BRIEF:
What follows is a block of records; restate each one word for word.
-- MATERIAL FOR THIS EXERCISE follows --
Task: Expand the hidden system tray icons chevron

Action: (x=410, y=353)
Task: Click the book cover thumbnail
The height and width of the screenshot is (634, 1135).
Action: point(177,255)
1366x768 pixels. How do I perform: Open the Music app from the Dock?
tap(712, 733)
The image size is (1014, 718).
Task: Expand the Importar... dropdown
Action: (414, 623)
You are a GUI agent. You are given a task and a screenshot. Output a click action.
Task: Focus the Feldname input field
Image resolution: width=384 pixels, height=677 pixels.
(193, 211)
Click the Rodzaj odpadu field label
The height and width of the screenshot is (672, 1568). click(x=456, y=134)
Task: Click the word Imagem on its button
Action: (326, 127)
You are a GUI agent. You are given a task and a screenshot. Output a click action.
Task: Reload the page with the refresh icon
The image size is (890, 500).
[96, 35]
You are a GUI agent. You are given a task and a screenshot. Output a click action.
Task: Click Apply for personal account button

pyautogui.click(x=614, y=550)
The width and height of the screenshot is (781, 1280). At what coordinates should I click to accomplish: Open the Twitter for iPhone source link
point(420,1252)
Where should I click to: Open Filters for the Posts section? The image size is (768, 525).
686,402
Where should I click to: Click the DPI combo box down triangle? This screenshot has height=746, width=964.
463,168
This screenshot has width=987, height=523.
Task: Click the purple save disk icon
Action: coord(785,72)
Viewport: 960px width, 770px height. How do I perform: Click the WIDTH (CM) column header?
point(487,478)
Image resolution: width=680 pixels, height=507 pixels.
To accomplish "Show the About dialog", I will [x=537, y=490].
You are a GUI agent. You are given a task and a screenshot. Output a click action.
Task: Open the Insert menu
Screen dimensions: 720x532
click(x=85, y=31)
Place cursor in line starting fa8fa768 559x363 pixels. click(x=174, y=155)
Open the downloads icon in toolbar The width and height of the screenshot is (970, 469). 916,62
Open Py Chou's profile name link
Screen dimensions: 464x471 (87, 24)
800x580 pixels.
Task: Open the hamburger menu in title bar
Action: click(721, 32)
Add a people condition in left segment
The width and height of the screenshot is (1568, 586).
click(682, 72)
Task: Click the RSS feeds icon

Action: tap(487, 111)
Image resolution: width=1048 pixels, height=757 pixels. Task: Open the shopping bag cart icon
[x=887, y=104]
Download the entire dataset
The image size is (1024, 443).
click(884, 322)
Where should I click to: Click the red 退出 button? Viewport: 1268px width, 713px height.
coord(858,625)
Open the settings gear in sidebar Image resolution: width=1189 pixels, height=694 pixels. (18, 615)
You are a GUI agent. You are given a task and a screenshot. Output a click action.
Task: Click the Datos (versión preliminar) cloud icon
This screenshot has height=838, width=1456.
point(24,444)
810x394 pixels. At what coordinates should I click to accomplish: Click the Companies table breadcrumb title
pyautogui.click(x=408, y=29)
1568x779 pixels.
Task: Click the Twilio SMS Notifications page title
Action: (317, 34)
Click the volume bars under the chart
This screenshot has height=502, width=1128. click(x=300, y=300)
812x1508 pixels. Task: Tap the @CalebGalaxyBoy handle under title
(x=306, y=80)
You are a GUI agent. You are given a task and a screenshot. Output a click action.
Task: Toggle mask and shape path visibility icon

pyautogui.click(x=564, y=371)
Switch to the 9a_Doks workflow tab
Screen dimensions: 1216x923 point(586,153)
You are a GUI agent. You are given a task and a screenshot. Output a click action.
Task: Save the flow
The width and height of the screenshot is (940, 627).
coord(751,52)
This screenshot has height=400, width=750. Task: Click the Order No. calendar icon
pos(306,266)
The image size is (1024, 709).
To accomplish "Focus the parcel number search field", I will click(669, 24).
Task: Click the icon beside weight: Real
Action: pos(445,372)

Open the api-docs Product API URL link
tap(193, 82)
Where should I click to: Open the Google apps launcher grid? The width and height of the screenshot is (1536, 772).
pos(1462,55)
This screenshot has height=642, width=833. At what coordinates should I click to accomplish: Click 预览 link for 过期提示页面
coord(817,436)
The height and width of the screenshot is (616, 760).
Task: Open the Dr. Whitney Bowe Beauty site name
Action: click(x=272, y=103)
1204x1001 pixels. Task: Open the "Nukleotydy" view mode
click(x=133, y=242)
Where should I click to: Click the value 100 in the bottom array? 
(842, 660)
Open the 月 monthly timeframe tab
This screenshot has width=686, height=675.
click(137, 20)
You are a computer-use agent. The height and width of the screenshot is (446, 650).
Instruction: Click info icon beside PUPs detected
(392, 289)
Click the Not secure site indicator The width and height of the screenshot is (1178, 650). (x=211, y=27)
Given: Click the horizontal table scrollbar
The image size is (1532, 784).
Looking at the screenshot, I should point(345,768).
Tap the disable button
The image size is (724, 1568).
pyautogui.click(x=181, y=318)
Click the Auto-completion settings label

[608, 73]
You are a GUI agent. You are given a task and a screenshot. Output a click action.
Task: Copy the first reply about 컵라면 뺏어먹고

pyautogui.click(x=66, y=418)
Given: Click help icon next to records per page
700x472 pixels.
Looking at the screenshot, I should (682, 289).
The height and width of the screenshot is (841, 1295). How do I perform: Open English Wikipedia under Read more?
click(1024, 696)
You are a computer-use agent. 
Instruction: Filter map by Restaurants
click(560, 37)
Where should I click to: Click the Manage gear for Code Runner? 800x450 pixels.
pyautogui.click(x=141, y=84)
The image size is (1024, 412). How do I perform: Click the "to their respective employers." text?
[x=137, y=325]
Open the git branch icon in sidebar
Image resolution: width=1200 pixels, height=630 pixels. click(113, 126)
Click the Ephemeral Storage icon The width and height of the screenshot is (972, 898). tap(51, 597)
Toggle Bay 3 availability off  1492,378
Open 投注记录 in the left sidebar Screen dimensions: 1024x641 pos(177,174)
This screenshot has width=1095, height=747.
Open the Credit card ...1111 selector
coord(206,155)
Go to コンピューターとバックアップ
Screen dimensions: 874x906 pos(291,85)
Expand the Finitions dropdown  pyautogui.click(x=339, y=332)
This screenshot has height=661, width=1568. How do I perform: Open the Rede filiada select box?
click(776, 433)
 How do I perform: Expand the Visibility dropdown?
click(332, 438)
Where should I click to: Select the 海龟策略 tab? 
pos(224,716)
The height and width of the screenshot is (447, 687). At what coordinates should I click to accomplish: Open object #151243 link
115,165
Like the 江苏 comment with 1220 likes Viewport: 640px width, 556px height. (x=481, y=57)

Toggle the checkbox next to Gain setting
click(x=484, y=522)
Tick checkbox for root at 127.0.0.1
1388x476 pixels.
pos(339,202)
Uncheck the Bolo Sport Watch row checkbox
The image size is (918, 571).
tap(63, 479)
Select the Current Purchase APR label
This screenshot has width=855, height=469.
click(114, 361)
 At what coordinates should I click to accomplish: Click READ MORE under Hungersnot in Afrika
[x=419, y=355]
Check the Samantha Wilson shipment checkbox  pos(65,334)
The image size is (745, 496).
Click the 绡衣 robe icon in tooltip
-- MATERIAL FOR THIS EXERCISE concluded --
COMPLETED EXERCISE:
Task: Expand the hidden system tray icons chevron

Action: (x=410, y=353)
Task: Click the book cover thumbnail
The height and width of the screenshot is (634, 1135).
Action: point(177,255)
1366x768 pixels. How do I perform: Open the Music app from the Dock?
tap(712, 733)
The image size is (1014, 718).
Task: Expand the Importar... dropdown
Action: (414, 623)
You are a GUI agent. You are given a task and a screenshot. Output a click action.
Task: Focus the Feldname input field
Image resolution: width=384 pixels, height=677 pixels.
(193, 211)
Click the Rodzaj odpadu field label
The height and width of the screenshot is (672, 1568). click(x=456, y=134)
Task: Click the word Imagem on its button
Action: (326, 127)
You are a GUI agent. You are given a task and a screenshot. Output a click action.
Task: Reload the page with the refresh icon
The image size is (890, 500).
[96, 35]
You are a GUI agent. You are given a task and a screenshot. Output a click action.
Task: Click Apply for personal account button

pyautogui.click(x=614, y=550)
The width and height of the screenshot is (781, 1280). At what coordinates should I click to accomplish: Open the Twitter for iPhone source link
point(420,1252)
Where should I click to: Open Filters for the Posts section? The image size is (768, 525).
686,402
Where should I click to: Click the DPI combo box down triangle? This screenshot has height=746, width=964.
463,168
This screenshot has width=987, height=523.
Task: Click the purple save disk icon
Action: coord(785,72)
Viewport: 960px width, 770px height. How do I perform: Click the WIDTH (CM) column header?
point(487,478)
Image resolution: width=680 pixels, height=507 pixels.
To accomplish "Show the About dialog", I will [x=537, y=490].
You are a GUI agent. You are given a task and a screenshot. Output a click action.
Task: Open the Insert menu
Screen dimensions: 720x532
click(x=85, y=31)
Place cursor in line starting fa8fa768 559x363 pixels. click(x=174, y=155)
Open the downloads icon in toolbar The width and height of the screenshot is (970, 469). 916,62
Open Py Chou's profile name link
Screen dimensions: 464x471 (87, 24)
800x580 pixels.
Task: Open the hamburger menu in title bar
Action: click(721, 32)
Add a people condition in left segment
The width and height of the screenshot is (1568, 586).
click(682, 72)
Task: Click the RSS feeds icon

Action: tap(487, 111)
Image resolution: width=1048 pixels, height=757 pixels. Task: Open the shopping bag cart icon
[x=887, y=104]
Download the entire dataset
The image size is (1024, 443).
click(884, 322)
Where should I click to: Click the red 退出 button? Viewport: 1268px width, 713px height.
coord(858,625)
Open the settings gear in sidebar Image resolution: width=1189 pixels, height=694 pixels. (18, 615)
You are a GUI agent. You are given a task and a screenshot. Output a click action.
Task: Click the Datos (versión preliminar) cloud icon
This screenshot has height=838, width=1456.
point(24,444)
810x394 pixels. At what coordinates should I click to accomplish: Click the Companies table breadcrumb title
pyautogui.click(x=408, y=29)
1568x779 pixels.
Task: Click the Twilio SMS Notifications page title
Action: (317, 34)
Click the volume bars under the chart
This screenshot has height=502, width=1128. click(x=300, y=300)
812x1508 pixels. Task: Tap the @CalebGalaxyBoy handle under title
(x=306, y=80)
You are a GUI agent. You are given a task and a screenshot. Output a click action.
Task: Toggle mask and shape path visibility icon

pyautogui.click(x=564, y=371)
Switch to the 9a_Doks workflow tab
Screen dimensions: 1216x923 point(586,153)
You are a GUI agent. You are given a task and a screenshot. Output a click action.
Task: Save the flow
The width and height of the screenshot is (940, 627).
coord(751,52)
This screenshot has height=400, width=750. Task: Click the Order No. calendar icon
pos(306,266)
The image size is (1024, 709).
To accomplish "Focus the parcel number search field", I will click(669, 24).
Task: Click the icon beside weight: Real
Action: pos(445,372)

Open the api-docs Product API URL link
tap(193, 82)
Where should I click to: Open the Google apps launcher grid? The width and height of the screenshot is (1536, 772).
pos(1462,55)
This screenshot has height=642, width=833. At what coordinates should I click to accomplish: Click 预览 link for 过期提示页面
coord(817,436)
The height and width of the screenshot is (616, 760).
Task: Open the Dr. Whitney Bowe Beauty site name
Action: click(x=272, y=103)
1204x1001 pixels. Task: Open the "Nukleotydy" view mode
click(x=133, y=242)
Where should I click to: Click the value 100 in the bottom array? 
(842, 660)
Open the 月 monthly timeframe tab
This screenshot has width=686, height=675.
click(137, 20)
You are a computer-use agent. The height and width of the screenshot is (446, 650).
Instruction: Click info icon beside PUPs detected
(392, 289)
Click the Not secure site indicator The width and height of the screenshot is (1178, 650). (x=211, y=27)
Given: Click the horizontal table scrollbar
The image size is (1532, 784).
Looking at the screenshot, I should point(345,768).
Tap the disable button
The image size is (724, 1568).
pyautogui.click(x=181, y=318)
Click the Auto-completion settings label

[608, 73]
You are a GUI agent. You are given a task and a screenshot. Output a click action.
Task: Copy the first reply about 컵라면 뺏어먹고

pyautogui.click(x=66, y=418)
Given: Click help icon next to records per page
700x472 pixels.
Looking at the screenshot, I should (682, 289).
The height and width of the screenshot is (841, 1295). How do I perform: Open English Wikipedia under Read more?
click(1024, 696)
You are a computer-use agent. 
Instruction: Filter map by Restaurants
click(560, 37)
Where should I click to: Click the Manage gear for Code Runner? 800x450 pixels.
pyautogui.click(x=141, y=84)
The image size is (1024, 412). How do I perform: Click the "to their respective employers." text?
[x=137, y=325]
Open the git branch icon in sidebar
Image resolution: width=1200 pixels, height=630 pixels. click(113, 126)
Click the Ephemeral Storage icon The width and height of the screenshot is (972, 898). tap(51, 597)
Toggle Bay 3 availability off  1492,378
Open 投注记录 in the left sidebar Screen dimensions: 1024x641 pos(177,174)
This screenshot has width=1095, height=747.
Open the Credit card ...1111 selector
coord(206,155)
Go to コンピューターとバックアップ
Screen dimensions: 874x906 pos(291,85)
Expand the Finitions dropdown  pyautogui.click(x=339, y=332)
This screenshot has height=661, width=1568. How do I perform: Open the Rede filiada select box?
click(776, 433)
 How do I perform: Expand the Visibility dropdown?
click(332, 438)
Where should I click to: Select the 海龟策略 tab? 
pos(224,716)
The height and width of the screenshot is (447, 687). At what coordinates should I click to accomplish: Open object #151243 link
115,165
Like the 江苏 comment with 1220 likes Viewport: 640px width, 556px height. (x=481, y=57)

Toggle the checkbox next to Gain setting
click(x=484, y=522)
Tick checkbox for root at 127.0.0.1
1388x476 pixels.
pos(339,202)
Uncheck the Bolo Sport Watch row checkbox
The image size is (918, 571).
tap(63, 479)
Select the Current Purchase APR label
This screenshot has width=855, height=469.
click(114, 361)
 At what coordinates should I click to accomplish: Click READ MORE under Hungersnot in Afrika
[x=419, y=355]
Check the Samantha Wilson shipment checkbox  pos(65,334)
The image size is (745, 496).
Click the 绡衣 robe icon in tooltip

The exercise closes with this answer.